What I’ve loved about this journey is in the discovery that my weakness consistently makes God smile. He wasn’t grinning about my earth-bound mindsets, but at His complete confidence in His ability to transform this area of my life. While I’m never fond of failure, I have come to adore how kind He is to me when it occurs. More than once, I could hear that gentle voice, filled with affection, saying, “Ah…took the bait for the obvious fight again, did we? Yeah, that one wasn’t on My calendar, but you already realized that. Okay sweetheart, what did you learn this time?” God is such a genius at offering a conversation, not condemnation.
Time and again, that goodness opened a wide door to repentance, to turn and go a more excellent way…gladly.
Last month, all that goodness saved me as never before. In a scenario packed with all of my vulnerable qualities listed above on steroids, I had a moment of truth. I was confronted with the valid opportunity to met injustice with my legal rights, and I would have been on solid ground. But at the very moment I was about to charge, I felt that loving, merciful hand on my shoulder and heard a whispered question:
“How many times will you encounter in this life in which you can meet injustice by being just?”
No persuasive speeches, just a question…and a flood of memories of how good God had been on my worst days time and time again. I looked at the person before me, someone in a rough financial position who saw an opportunity to make a quick gain. I saw the resignation in her eyes, like someone waiting for the justified blow to fall. Her choices had not been right or fair, but that didn’t mean I needed to fight for my rights…not this time.
A grace settled in to reconcile accounts without taking issue of how we had arrived at this point. In the end, I would have agreed beforehand to what was settled afterward. So, instead of a litigation that would have stolen huge amounts of time, the matter was resolved in less than a day. Meeting injustice by being just didn’t mean ignoring the issue, but it mapped a course for how it was to be solved: firmly, reasonably and graciously.

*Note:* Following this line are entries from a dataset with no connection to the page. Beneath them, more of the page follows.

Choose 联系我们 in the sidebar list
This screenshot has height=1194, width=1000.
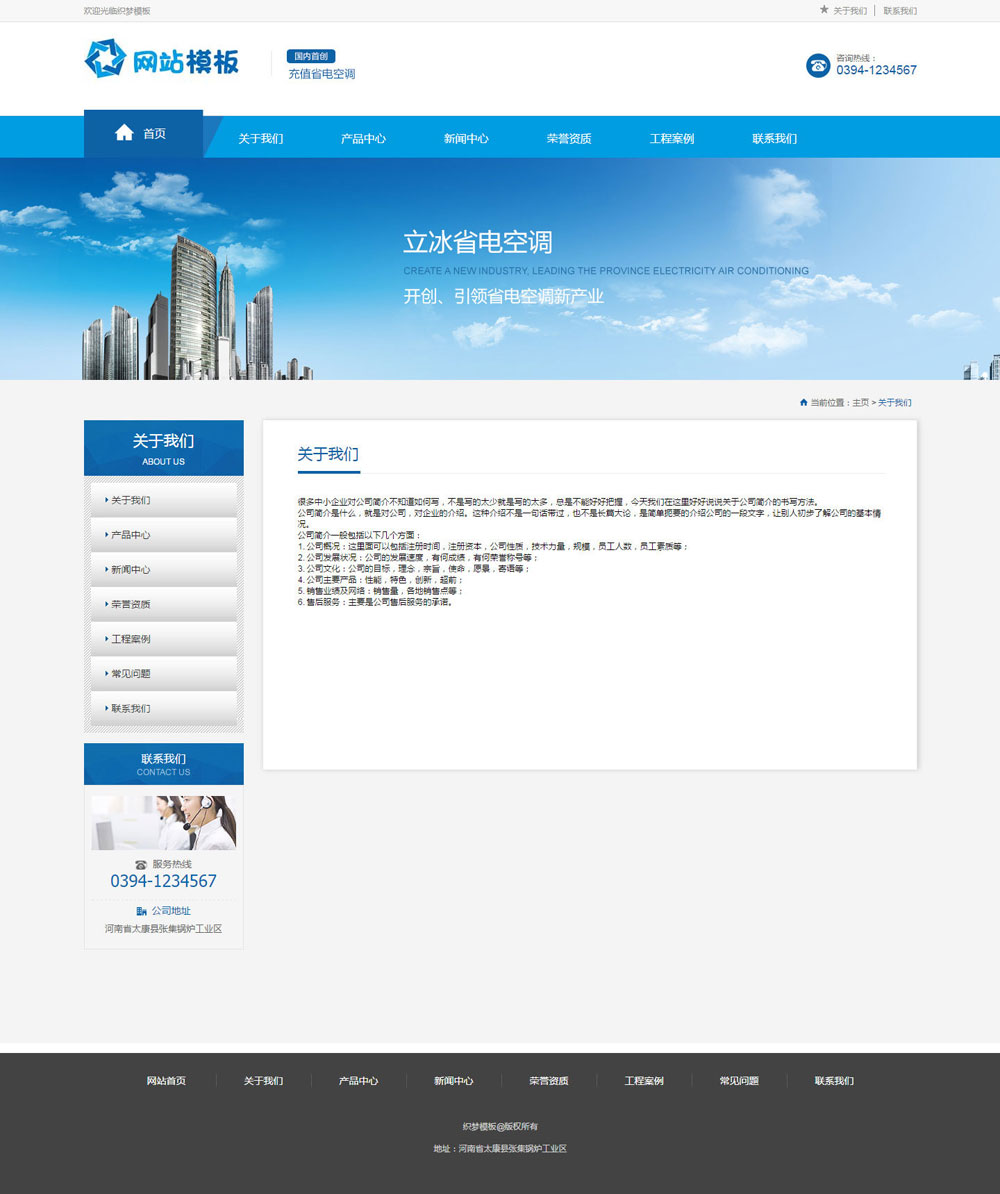click(131, 709)
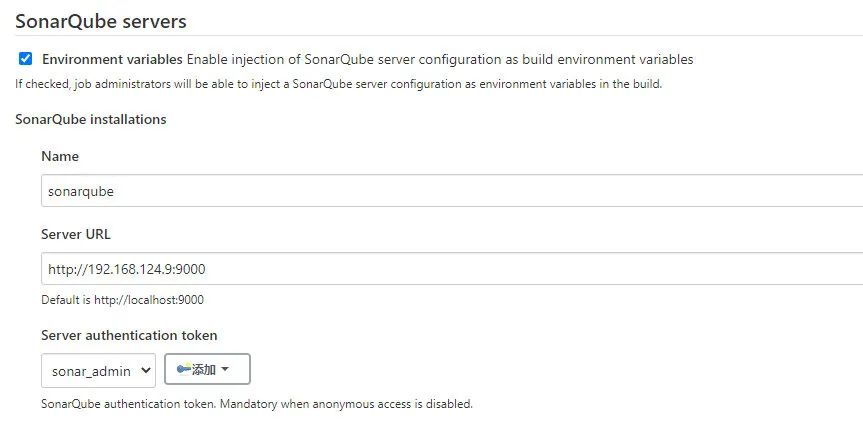Click the Default is http://localhost:9000 hint
This screenshot has width=863, height=432.
(115, 299)
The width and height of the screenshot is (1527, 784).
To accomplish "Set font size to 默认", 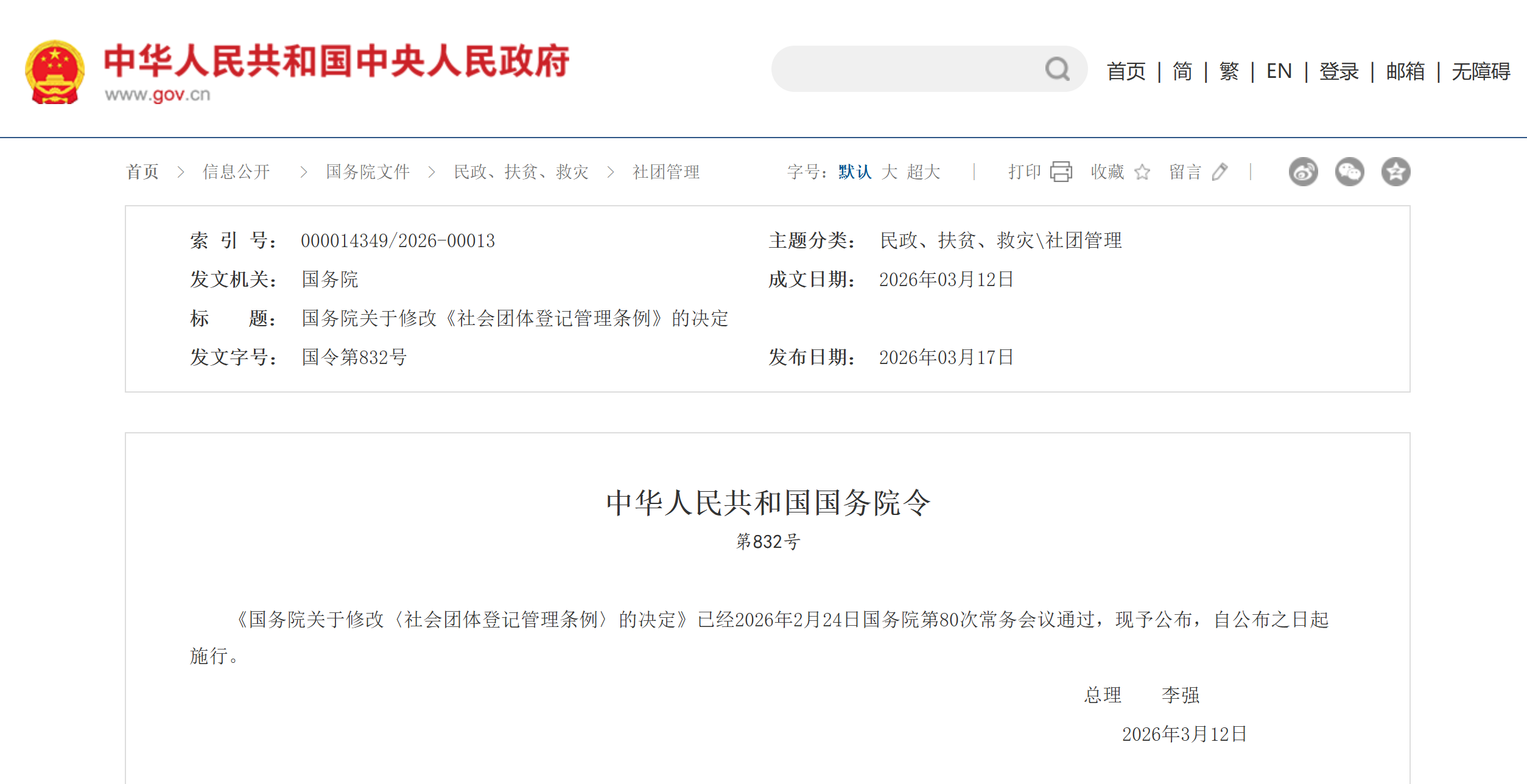I will [x=855, y=172].
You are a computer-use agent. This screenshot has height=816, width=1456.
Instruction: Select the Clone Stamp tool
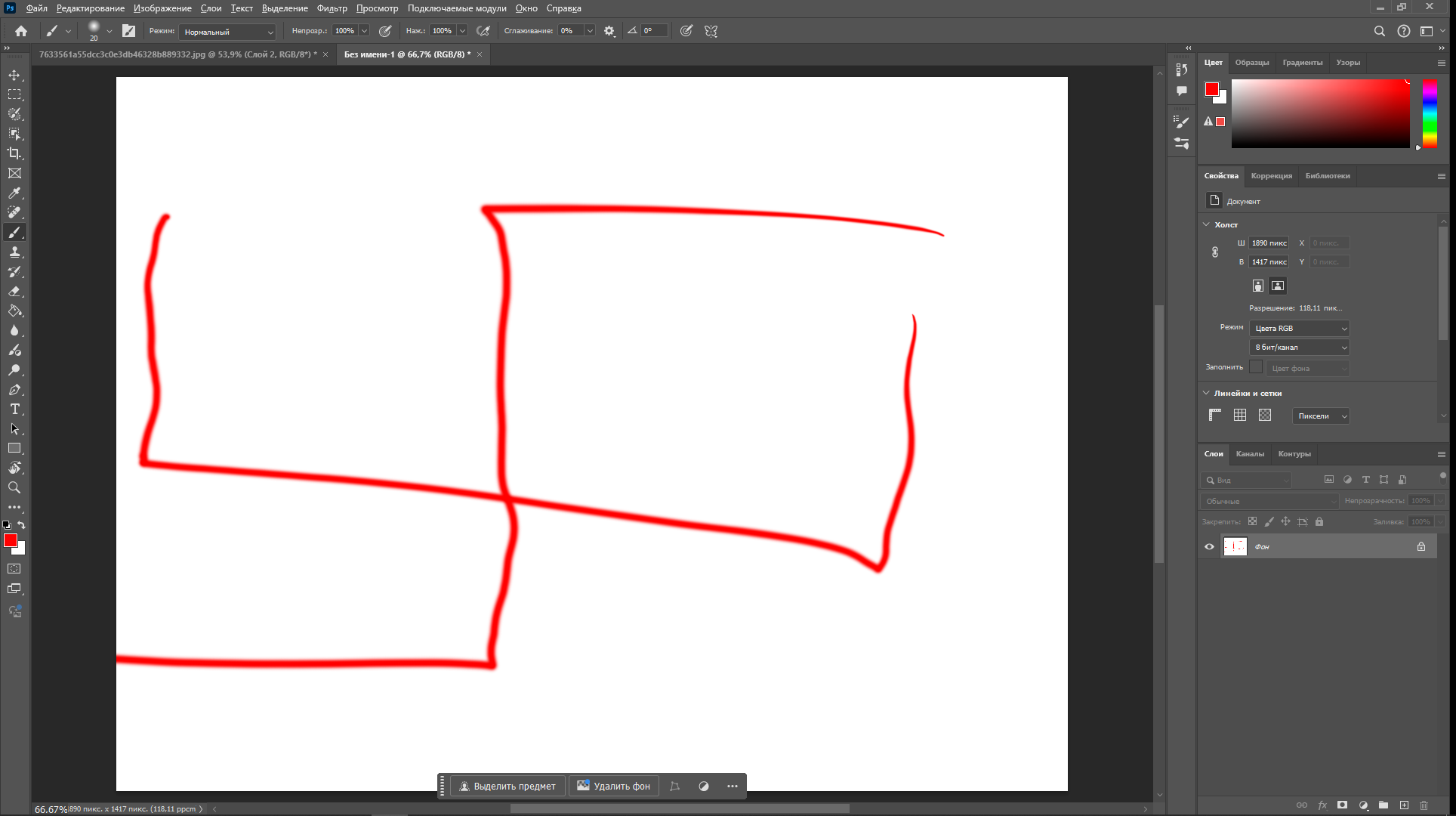coord(14,252)
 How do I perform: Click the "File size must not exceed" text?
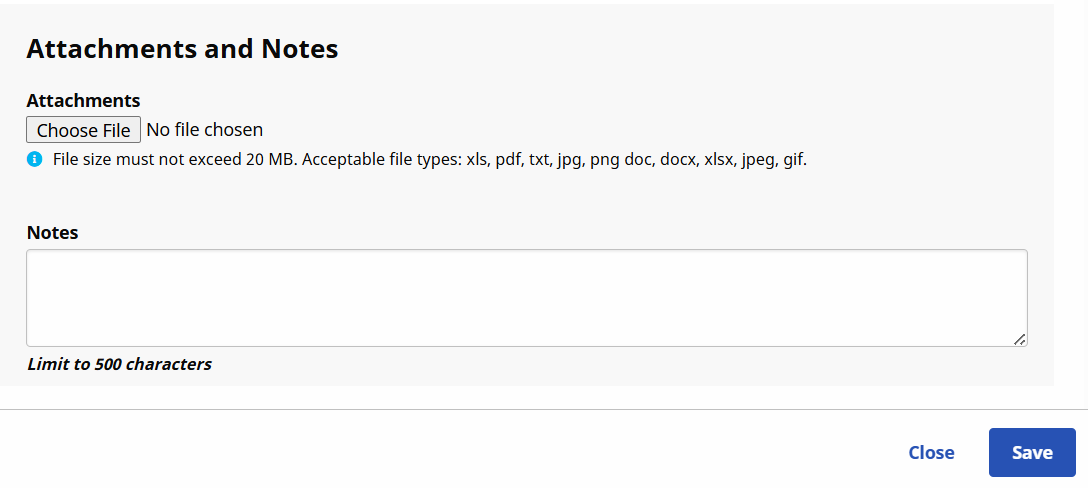coord(147,160)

Over the next few days, long forgotten promises washed over me; inheritance words sprung up with amazing new life. It was then that I realized: a fresh, powerful level of my heaven-based legacy had been on the verge of exploding, so the enemy had tried to engage me in a fight for an earthly heritage that would have greatly distracted and wearied me.
Some days, it’s time to fight. Some days, it isn’t. It’s who initiates the challenge that means everything. God challenged me to respond in a new way at a new level. It was a far better challenge to take—and win.